[Extracted data — start]
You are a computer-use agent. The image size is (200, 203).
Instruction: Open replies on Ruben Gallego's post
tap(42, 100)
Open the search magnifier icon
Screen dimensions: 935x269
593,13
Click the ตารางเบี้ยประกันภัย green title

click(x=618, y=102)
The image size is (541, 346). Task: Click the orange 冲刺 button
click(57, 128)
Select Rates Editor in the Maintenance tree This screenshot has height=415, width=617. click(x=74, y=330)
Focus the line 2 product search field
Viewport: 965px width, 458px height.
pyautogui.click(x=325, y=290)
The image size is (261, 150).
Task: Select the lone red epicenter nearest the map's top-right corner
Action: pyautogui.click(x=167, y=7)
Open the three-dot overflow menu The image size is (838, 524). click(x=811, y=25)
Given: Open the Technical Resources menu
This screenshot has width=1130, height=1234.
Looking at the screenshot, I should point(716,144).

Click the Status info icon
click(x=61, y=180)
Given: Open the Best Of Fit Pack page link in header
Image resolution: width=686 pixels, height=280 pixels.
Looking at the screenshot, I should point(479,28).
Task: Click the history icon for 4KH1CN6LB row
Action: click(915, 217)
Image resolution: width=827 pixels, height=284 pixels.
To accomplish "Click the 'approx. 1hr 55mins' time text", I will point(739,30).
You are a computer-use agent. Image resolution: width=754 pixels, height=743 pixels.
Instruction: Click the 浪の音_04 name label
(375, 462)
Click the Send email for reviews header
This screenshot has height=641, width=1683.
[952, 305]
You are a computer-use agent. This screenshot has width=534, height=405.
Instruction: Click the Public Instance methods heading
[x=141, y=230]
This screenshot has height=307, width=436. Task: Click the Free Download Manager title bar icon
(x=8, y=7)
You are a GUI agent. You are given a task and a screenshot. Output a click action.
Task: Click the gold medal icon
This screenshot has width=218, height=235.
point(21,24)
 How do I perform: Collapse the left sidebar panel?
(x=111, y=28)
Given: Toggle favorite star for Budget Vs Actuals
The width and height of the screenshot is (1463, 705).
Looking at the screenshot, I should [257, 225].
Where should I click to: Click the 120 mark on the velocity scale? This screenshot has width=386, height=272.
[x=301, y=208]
[Extracted data — finish]
Lines holding the word "menu" are the answer; copy every one from the records above.

Reply to the exercise »
Open the three-dot overflow menu The image size is (838, 524). click(x=811, y=25)
Given: Open the Technical Resources menu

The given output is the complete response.